WRITTEN EXERCISE 1
Shorten the paragraph of the CIDR range guide that begins "If you would like Cloudera to create a new VPC", keeping its main facts.
WRITTEN EXERCISE 2
Reproduce the CIDR range guide between "When registering an" and "default is 10.10.0.0/16.", inclusive.

DOCUMENT SEGMENT
Determining the CIDR range

This topic covers options for determining the CIDR range for Cloudera Public Cloud for AWS.

When registering an AWS environment in Cloudera, you are asked to select a VPC and one or more subnets. You have two options:

Cloudera will create a new VPC and subnets.
Select an existing VPC.

In both cases, use this guide to calculate and verify the limits of the VPC and subnets available in your AWS subscription to ensure that you have enough networking resources to create clusters in Cloudera.

Option 1: Cloudera creates the VPCs and subnets

If you would like Cloudera to create a new VPC, you will need to specify a /16 CIDR in IPv4 range that will be used to define the range of private IPs for VM instances provisioned into these subnets. The default is 10.10.0.0/16.

INFORMATION GIVEN

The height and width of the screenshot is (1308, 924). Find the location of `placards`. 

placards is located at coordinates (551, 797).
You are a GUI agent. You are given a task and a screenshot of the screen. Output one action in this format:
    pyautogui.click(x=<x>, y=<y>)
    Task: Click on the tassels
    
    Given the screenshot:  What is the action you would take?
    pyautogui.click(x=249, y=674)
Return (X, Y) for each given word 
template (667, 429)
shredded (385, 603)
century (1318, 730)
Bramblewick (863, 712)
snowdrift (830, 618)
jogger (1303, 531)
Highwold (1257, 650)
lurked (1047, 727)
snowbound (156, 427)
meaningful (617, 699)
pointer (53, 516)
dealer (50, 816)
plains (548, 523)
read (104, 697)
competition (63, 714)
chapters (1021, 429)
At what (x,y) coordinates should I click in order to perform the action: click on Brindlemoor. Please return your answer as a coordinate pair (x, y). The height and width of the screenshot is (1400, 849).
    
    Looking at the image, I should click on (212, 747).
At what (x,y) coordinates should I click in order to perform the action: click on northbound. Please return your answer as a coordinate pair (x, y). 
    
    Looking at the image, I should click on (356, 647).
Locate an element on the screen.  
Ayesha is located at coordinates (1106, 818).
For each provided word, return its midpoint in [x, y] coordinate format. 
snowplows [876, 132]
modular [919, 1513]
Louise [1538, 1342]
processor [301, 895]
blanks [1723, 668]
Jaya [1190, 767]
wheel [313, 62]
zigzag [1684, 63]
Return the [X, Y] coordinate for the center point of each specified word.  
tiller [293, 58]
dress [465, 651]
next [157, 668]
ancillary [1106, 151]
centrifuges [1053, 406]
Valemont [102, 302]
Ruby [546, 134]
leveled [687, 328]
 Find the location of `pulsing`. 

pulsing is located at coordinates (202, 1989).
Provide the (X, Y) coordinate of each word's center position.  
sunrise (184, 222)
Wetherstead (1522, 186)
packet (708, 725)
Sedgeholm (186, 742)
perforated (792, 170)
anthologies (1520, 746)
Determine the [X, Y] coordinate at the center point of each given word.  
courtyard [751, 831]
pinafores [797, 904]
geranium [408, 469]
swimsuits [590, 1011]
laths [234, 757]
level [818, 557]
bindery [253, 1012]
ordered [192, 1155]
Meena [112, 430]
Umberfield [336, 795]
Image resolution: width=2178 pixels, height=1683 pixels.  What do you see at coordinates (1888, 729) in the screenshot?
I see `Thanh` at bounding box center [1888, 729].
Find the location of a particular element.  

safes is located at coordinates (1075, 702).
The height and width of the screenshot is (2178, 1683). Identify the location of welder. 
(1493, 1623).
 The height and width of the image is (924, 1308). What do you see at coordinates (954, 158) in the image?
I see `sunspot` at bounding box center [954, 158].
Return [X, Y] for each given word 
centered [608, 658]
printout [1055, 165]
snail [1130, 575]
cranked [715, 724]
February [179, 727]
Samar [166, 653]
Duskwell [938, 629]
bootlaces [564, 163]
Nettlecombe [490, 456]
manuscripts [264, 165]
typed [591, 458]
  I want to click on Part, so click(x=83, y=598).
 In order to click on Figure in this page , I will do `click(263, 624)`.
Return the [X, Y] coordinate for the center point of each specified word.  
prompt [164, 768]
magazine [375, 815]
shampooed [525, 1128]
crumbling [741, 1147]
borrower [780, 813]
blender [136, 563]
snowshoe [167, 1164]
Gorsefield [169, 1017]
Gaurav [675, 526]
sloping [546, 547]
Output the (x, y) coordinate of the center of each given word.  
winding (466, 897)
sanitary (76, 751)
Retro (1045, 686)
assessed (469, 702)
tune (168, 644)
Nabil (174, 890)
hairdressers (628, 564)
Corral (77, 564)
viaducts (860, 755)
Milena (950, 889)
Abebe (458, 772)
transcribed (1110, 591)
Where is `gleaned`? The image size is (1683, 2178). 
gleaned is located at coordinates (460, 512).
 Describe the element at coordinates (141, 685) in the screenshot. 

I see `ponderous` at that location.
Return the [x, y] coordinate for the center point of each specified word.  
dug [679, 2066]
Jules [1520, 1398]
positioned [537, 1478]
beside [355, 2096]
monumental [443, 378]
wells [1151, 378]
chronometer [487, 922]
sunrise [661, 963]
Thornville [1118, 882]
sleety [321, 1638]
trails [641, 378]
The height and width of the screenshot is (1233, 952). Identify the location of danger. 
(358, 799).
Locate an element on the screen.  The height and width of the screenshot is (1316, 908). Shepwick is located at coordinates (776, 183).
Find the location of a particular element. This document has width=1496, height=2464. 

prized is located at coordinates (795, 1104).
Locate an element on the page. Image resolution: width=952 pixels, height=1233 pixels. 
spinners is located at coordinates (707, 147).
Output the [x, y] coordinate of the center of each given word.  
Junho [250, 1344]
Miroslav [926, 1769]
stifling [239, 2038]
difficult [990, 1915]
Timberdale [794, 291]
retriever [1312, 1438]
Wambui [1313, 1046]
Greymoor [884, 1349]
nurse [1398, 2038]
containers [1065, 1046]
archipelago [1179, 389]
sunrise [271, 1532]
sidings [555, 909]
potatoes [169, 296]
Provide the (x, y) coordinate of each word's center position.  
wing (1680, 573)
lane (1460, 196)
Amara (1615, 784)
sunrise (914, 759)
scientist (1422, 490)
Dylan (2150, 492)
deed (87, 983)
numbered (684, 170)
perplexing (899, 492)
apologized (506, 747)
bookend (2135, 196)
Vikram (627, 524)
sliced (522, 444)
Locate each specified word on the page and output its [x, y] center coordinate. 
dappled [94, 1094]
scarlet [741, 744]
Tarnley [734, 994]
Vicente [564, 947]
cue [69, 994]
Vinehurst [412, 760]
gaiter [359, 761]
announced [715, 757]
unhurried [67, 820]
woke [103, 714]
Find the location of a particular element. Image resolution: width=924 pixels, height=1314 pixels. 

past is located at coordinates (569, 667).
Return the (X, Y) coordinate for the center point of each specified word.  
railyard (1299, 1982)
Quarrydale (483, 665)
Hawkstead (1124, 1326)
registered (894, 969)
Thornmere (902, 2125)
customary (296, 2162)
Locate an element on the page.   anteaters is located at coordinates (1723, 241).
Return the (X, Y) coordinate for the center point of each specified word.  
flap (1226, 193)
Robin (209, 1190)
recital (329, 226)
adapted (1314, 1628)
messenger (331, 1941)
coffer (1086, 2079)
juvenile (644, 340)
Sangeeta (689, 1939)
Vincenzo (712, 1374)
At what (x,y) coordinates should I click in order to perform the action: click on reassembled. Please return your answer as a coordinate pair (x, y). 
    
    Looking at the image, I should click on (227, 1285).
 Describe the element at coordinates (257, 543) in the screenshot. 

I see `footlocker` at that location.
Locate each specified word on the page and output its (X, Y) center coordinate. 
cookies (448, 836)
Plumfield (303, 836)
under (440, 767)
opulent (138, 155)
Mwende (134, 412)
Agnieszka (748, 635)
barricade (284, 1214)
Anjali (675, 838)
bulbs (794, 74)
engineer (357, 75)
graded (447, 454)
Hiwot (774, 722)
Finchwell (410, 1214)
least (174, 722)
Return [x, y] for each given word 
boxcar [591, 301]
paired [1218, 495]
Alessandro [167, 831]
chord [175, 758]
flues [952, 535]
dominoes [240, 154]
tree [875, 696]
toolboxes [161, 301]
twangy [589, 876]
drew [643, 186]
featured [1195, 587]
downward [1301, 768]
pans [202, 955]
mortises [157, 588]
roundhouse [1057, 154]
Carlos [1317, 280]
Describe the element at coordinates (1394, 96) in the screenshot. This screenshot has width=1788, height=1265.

CORRECT OUTPUT 1
For Cloudera to create a new VPC, specify a /16 IPv4 CIDR range. It defines the private IPs for VM instances provisioned into the subnets. The default is 10.10.0.0/16.

CORRECT OUTPUT 2
When registering an AWS environment in Cloudera, you are asked to select a VPC and one or more subnets. You have two options:

Cloudera will create a new VPC and subnets.
Select an existing VPC.

In both cases, use this guide to calculate and verify the limits of the VPC and subnets available in your AWS subscription to ensure that you have enough networking resources to create clusters in Cloudera.

Option 1: Cloudera creates the VPCs and subnets

If you would like Cloudera to create a new VPC, you will need to specify a /16 CIDR in IPv4 range that will be used to define the range of private IPs for VM instances provisioned into these subnets. The default is 10.10.0.0/16.